Start of Block
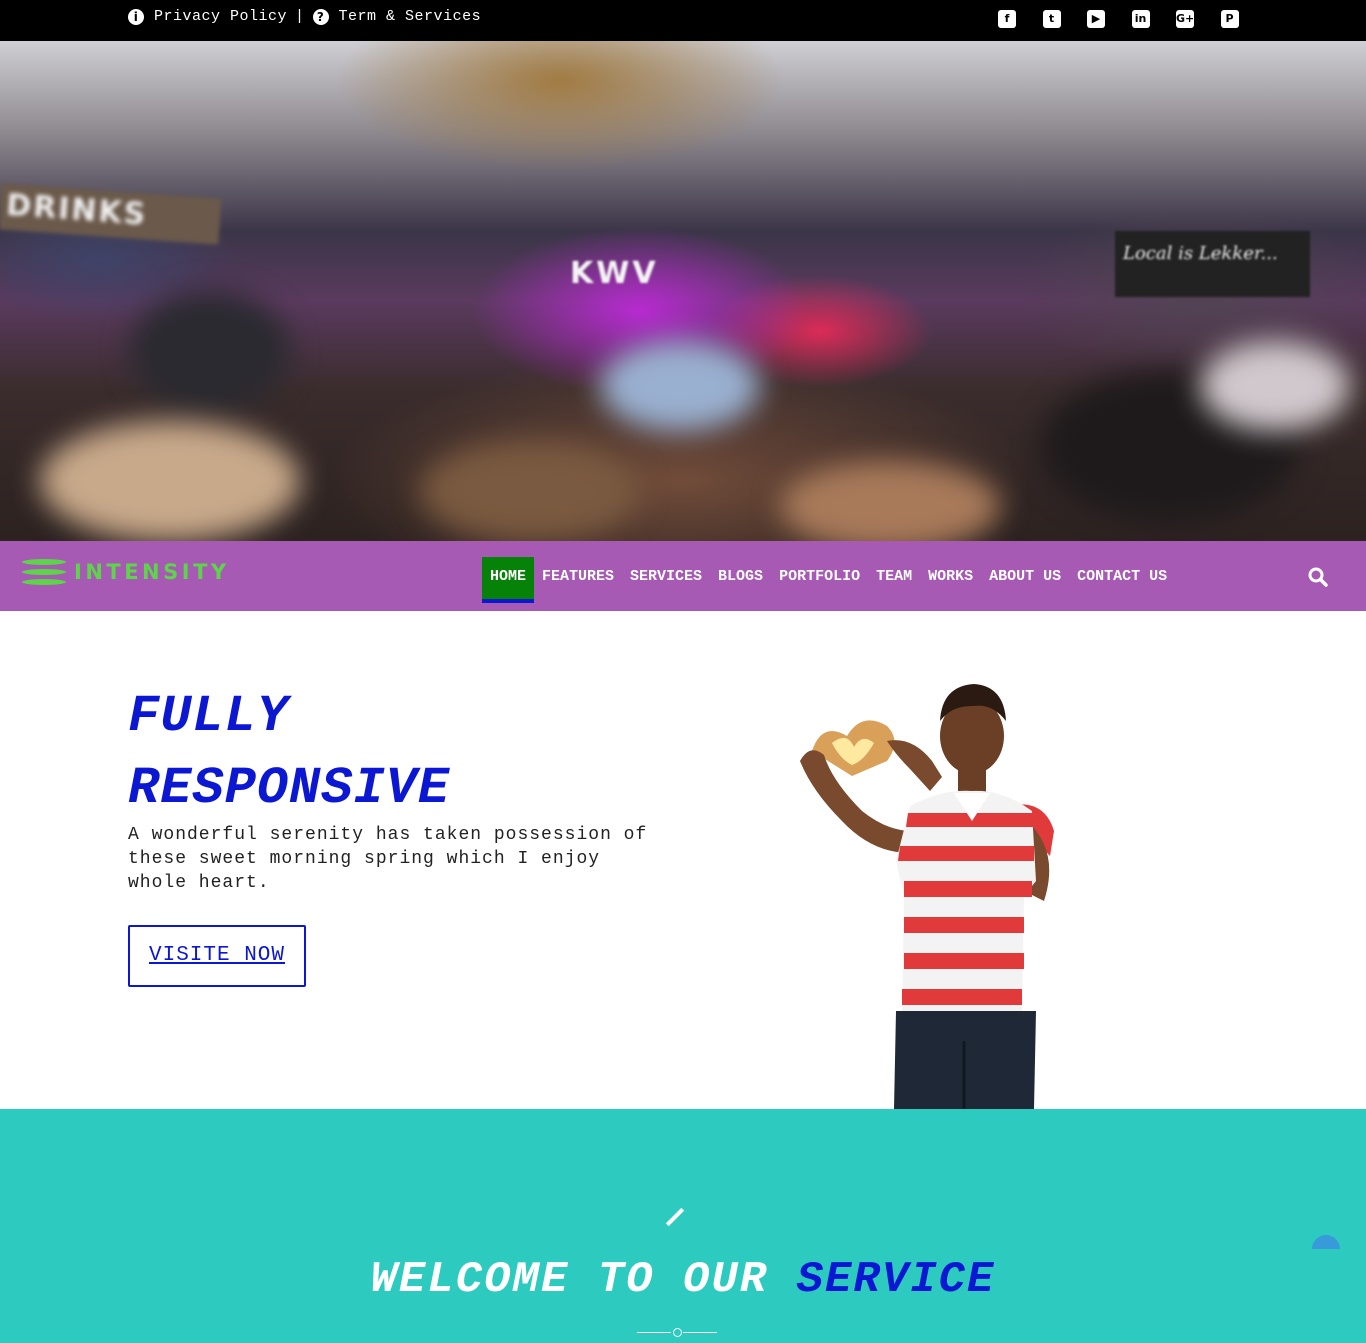 The image size is (1366, 1343). What do you see at coordinates (675, 1217) in the screenshot?
I see `quote-mark-icon` at bounding box center [675, 1217].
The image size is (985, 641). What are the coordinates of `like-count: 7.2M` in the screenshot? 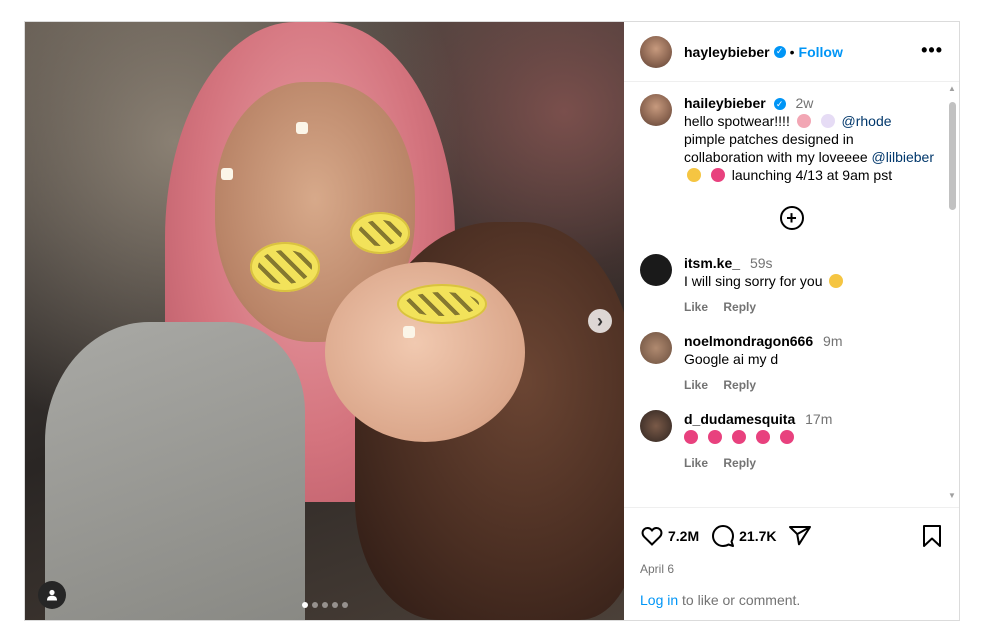 It's located at (684, 536).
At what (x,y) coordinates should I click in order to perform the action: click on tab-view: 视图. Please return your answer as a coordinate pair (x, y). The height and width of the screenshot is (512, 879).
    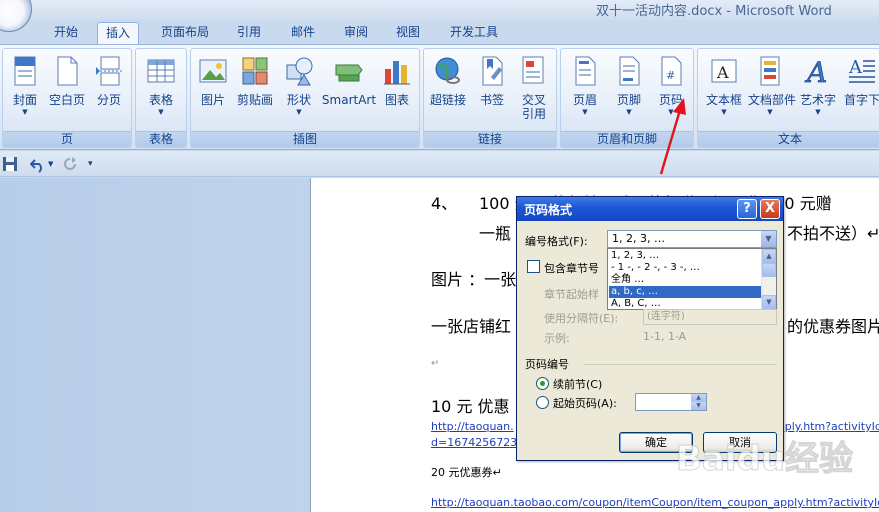
    Looking at the image, I should click on (408, 33).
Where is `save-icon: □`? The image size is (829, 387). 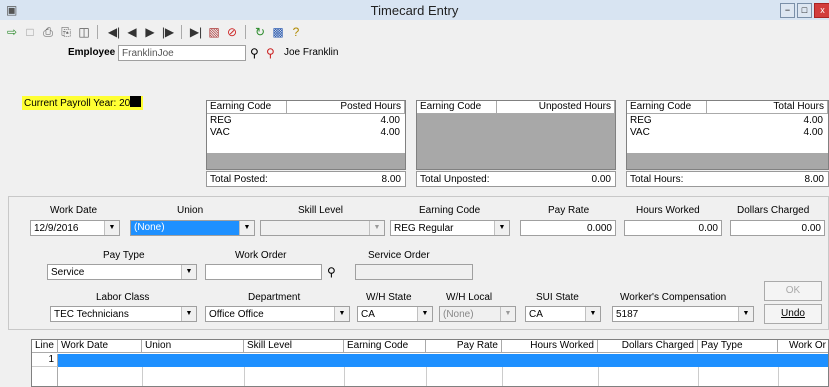 save-icon: □ is located at coordinates (30, 32).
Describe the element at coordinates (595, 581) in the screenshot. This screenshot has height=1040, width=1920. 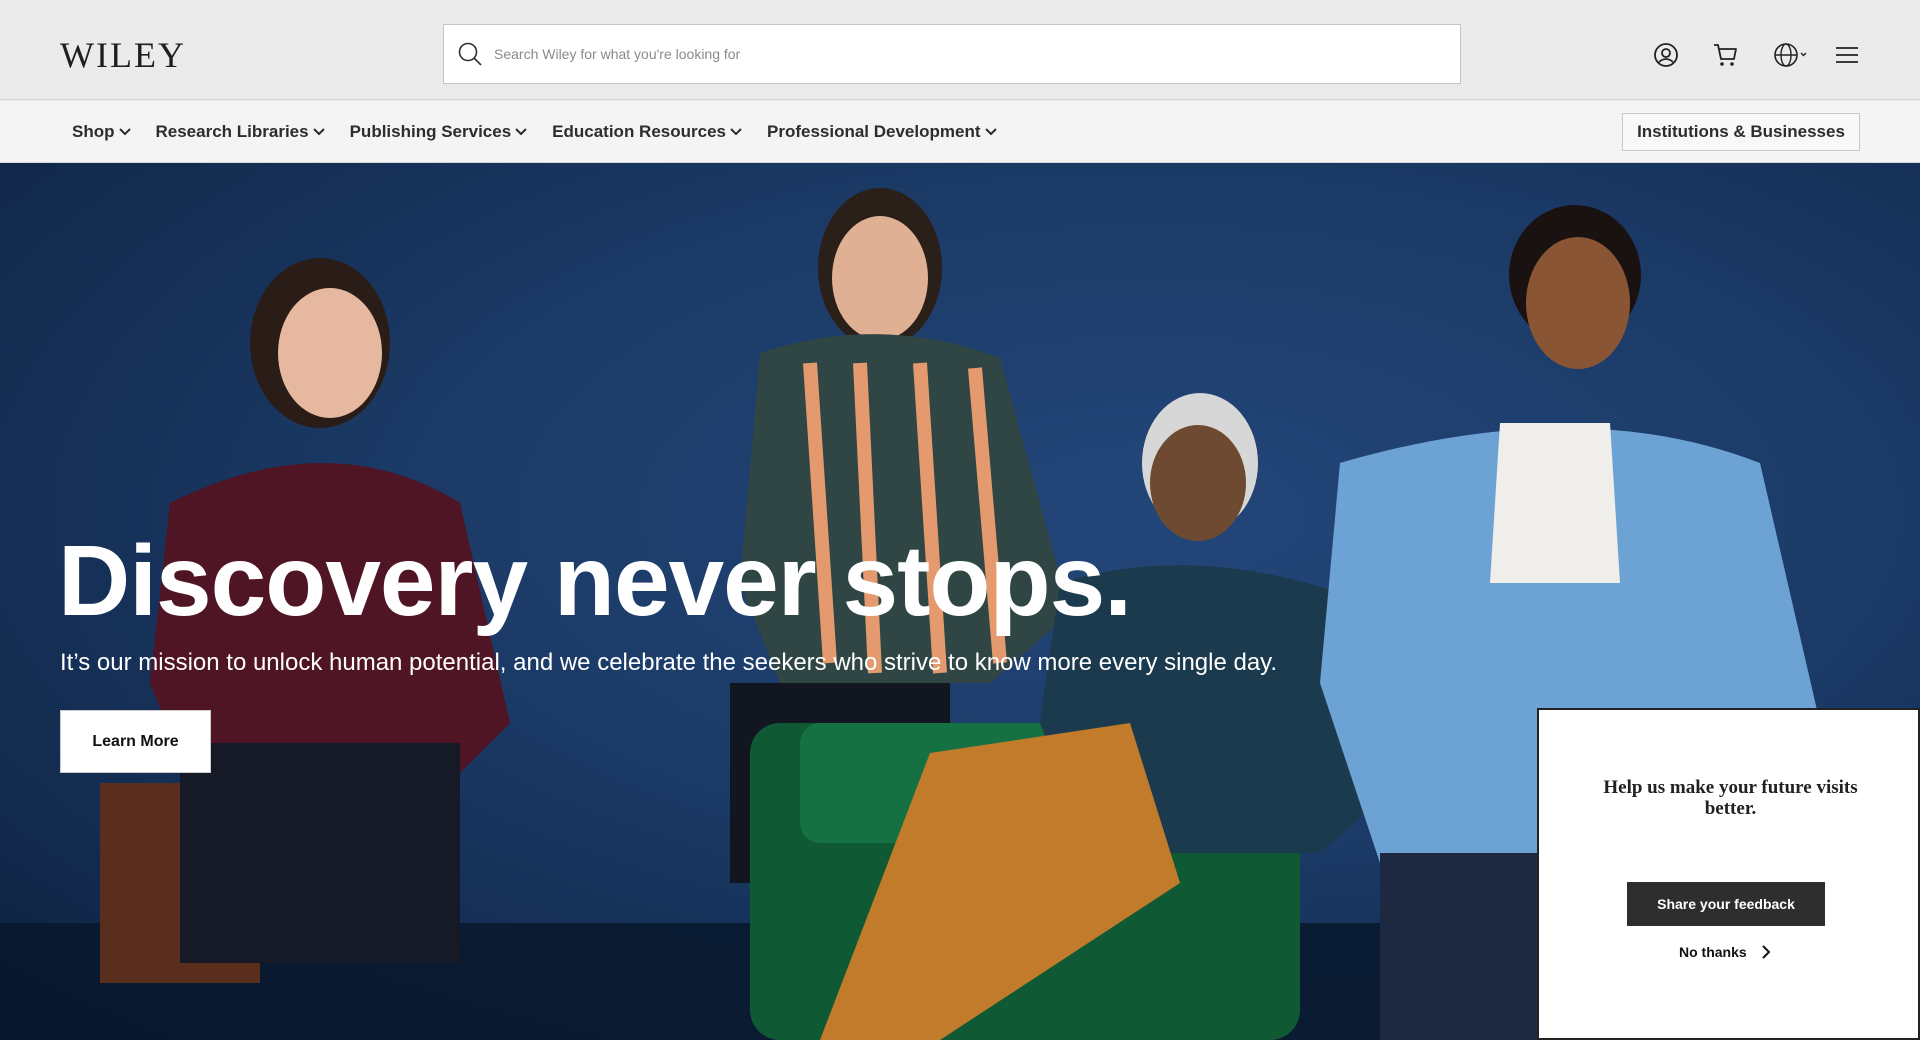
I see `hero-title: Discovery never stops.` at that location.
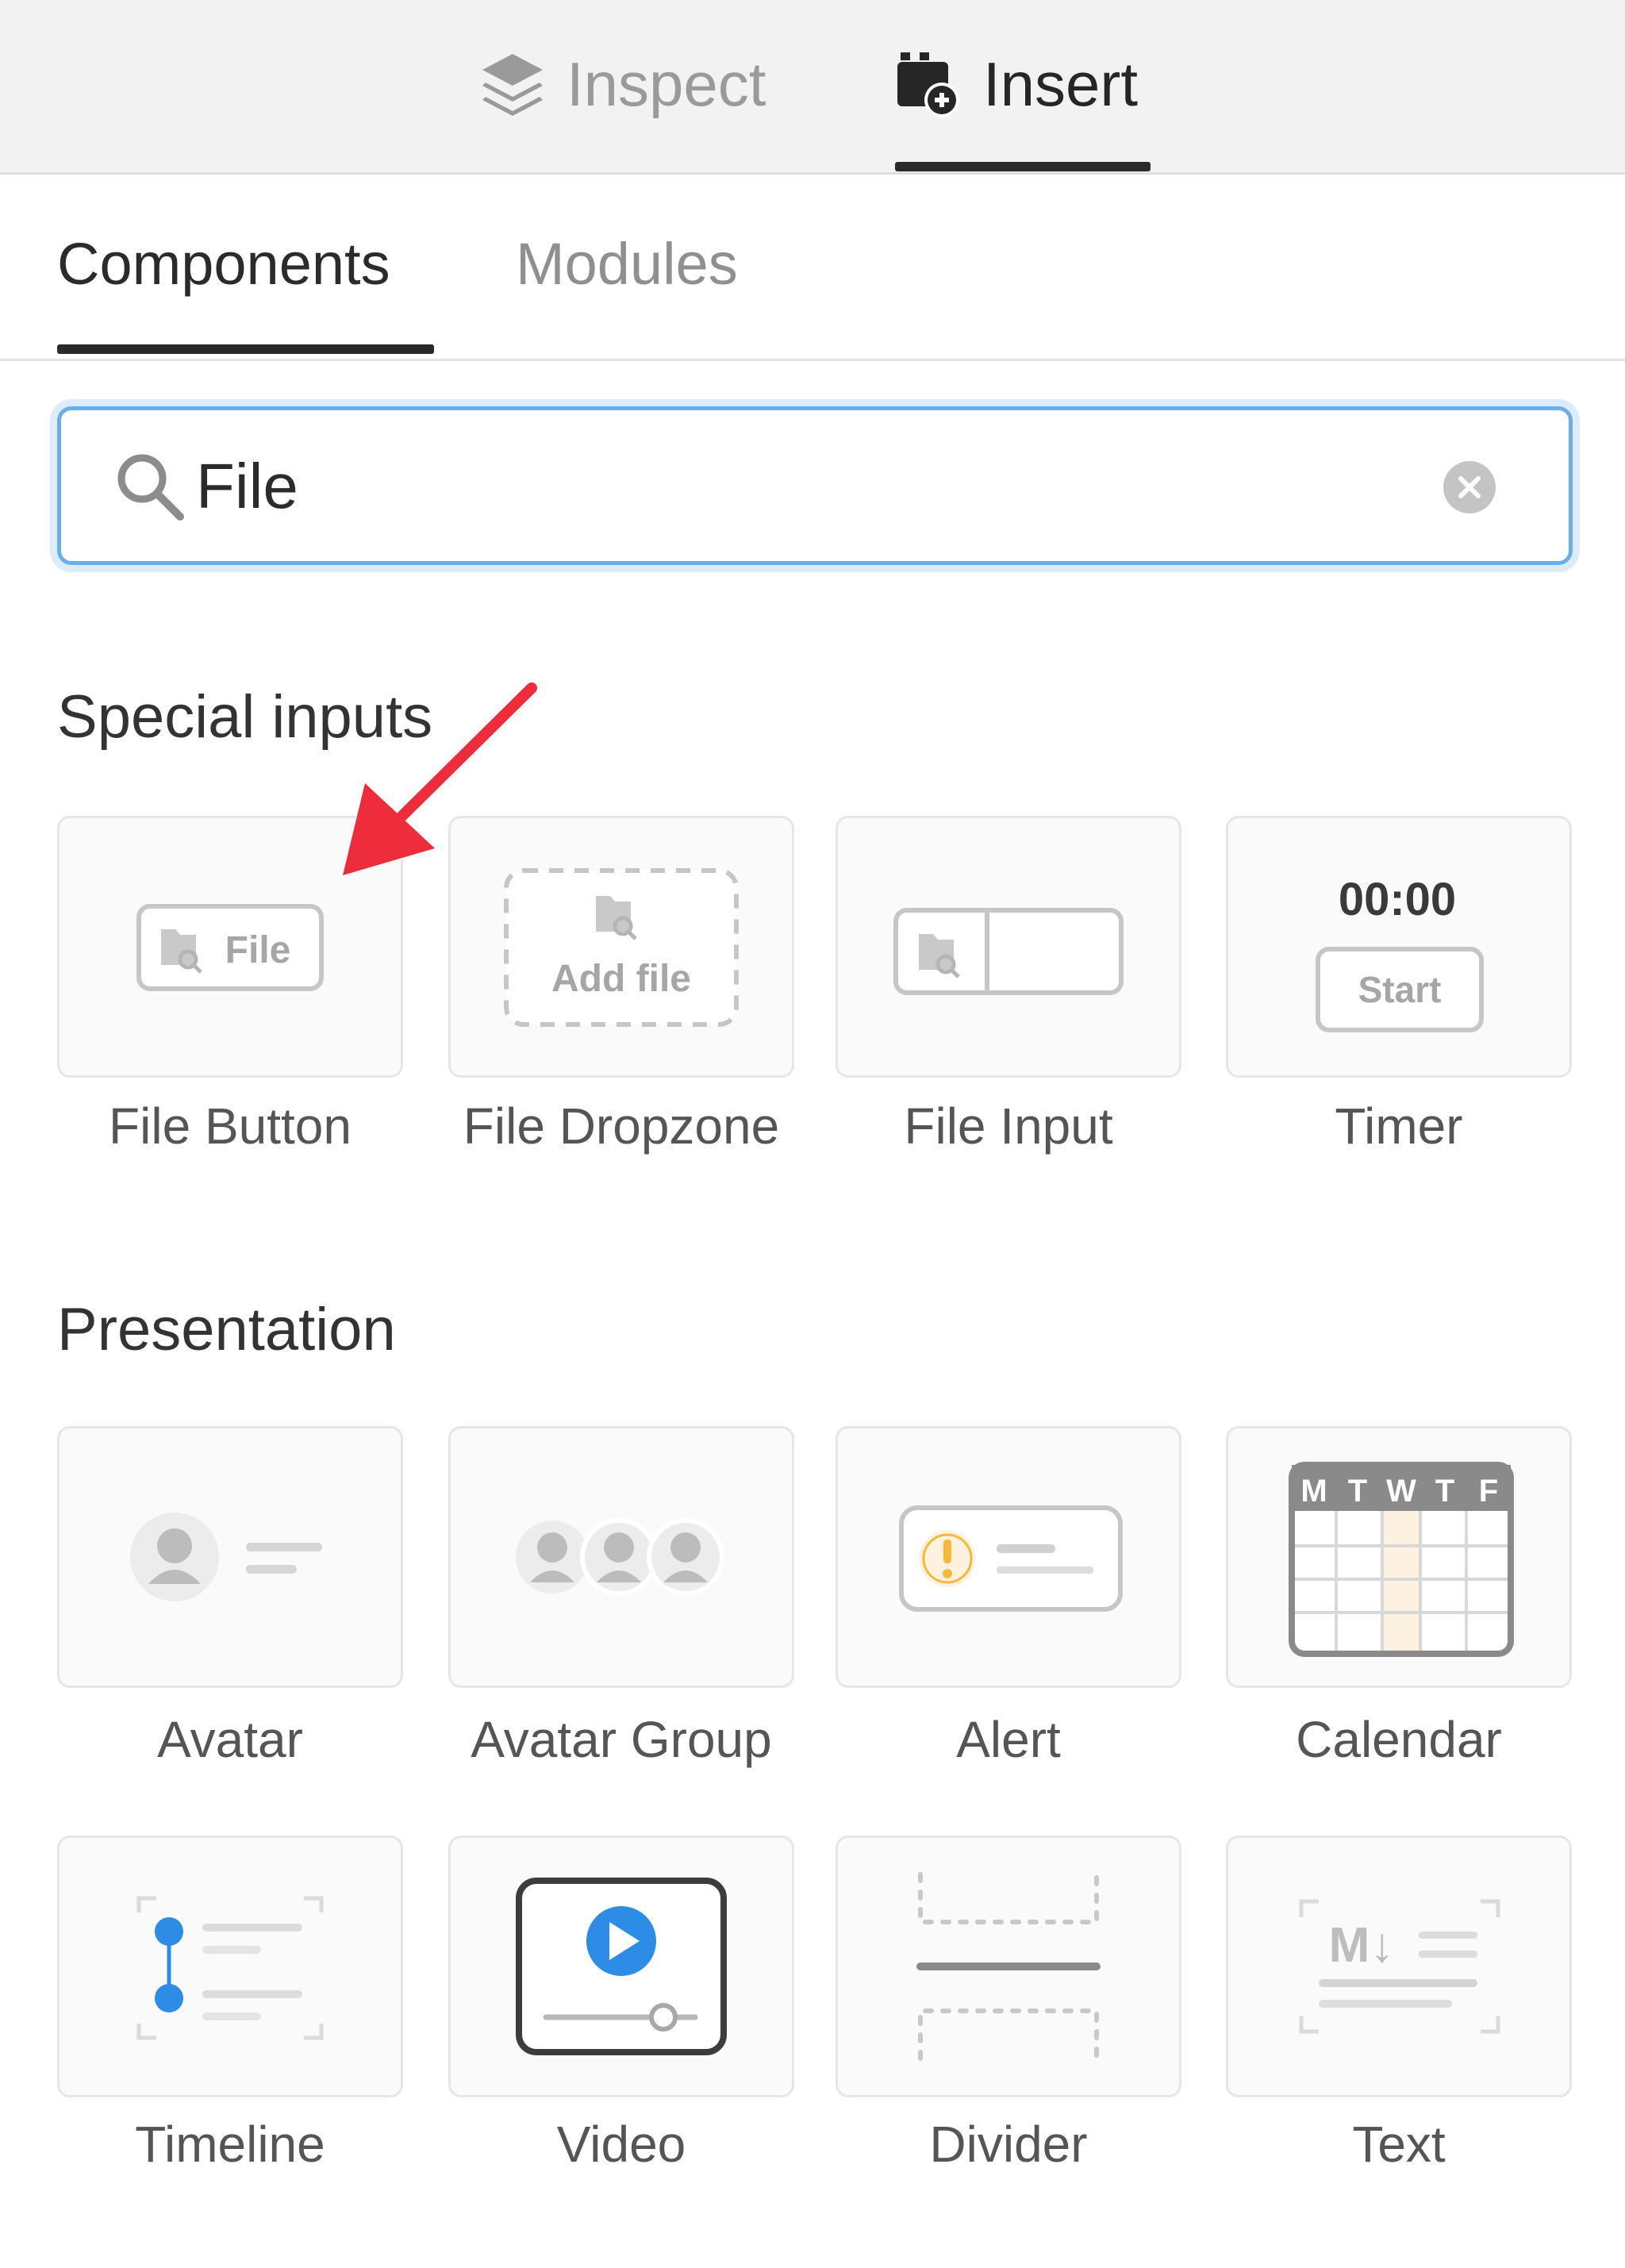  Describe the element at coordinates (1023, 167) in the screenshot. I see `active-tab-indicator` at that location.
End of Block
*What the task requires*.
Convert the stretch from the line containing "Describe the element at coordinates (595, 581)" through the end of the data above into a JSON list of strings, one string per line, with blank lines skipped and the pictures left out.

*Task result*.
[
  "Describe the element at coordinates (595, 581) in the screenshot. This screenshot has height=1040, width=1920. ",
  "I see `hero-title: Discovery never stops.` at that location.",
  "  Describe the element at coordinates (1023, 167) in the screenshot. I see `active-tab-indicator` at that location."
]